→ TASK PROMPT
Find the string "price" in the records and copy each line where it occurs.

→ SUPPLIED ENTRIES
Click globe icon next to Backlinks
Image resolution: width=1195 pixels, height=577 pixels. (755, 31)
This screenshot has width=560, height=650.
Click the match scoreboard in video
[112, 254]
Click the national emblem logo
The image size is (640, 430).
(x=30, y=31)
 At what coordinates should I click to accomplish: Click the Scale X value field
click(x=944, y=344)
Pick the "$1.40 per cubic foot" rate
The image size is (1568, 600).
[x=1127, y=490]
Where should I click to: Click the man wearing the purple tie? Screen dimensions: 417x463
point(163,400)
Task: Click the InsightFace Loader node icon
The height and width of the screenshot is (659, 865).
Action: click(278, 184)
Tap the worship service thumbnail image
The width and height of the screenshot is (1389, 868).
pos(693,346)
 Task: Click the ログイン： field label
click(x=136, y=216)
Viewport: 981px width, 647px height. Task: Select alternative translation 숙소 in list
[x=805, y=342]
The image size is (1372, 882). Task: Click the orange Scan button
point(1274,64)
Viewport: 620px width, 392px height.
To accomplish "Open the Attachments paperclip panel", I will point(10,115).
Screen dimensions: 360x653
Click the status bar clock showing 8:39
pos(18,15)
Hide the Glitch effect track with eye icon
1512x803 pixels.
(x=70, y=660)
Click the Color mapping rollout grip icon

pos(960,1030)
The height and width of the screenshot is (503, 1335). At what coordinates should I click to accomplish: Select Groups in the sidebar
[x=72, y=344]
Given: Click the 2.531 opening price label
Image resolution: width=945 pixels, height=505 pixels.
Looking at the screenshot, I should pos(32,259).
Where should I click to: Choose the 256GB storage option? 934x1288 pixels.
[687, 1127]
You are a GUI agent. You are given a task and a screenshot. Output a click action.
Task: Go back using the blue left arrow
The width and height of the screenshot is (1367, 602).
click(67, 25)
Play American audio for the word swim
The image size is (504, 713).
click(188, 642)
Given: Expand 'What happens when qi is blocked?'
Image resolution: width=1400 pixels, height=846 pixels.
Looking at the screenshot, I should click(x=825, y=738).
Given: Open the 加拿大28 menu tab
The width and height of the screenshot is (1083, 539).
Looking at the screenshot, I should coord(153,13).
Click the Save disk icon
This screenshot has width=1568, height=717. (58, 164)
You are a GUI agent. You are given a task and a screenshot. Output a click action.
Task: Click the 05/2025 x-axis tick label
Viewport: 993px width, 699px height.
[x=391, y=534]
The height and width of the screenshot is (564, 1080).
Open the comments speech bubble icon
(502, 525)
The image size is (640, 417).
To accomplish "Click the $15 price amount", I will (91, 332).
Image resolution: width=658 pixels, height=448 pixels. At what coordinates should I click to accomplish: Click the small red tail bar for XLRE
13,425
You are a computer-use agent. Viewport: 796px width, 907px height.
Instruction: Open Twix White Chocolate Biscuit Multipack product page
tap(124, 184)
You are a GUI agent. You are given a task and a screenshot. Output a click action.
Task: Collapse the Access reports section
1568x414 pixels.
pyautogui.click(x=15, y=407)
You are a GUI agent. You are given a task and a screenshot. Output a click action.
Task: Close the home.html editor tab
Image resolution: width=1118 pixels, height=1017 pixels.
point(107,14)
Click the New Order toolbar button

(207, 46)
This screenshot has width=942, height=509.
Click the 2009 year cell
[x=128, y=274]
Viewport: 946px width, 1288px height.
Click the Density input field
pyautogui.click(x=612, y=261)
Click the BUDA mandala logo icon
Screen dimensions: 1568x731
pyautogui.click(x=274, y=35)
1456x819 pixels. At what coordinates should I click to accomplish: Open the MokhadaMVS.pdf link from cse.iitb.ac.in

→ SOLUTION TO THE EXERCISE
Given: Click the 2.531 opening price label
To accomplish "Click the $15 price amount", I will (91, 332).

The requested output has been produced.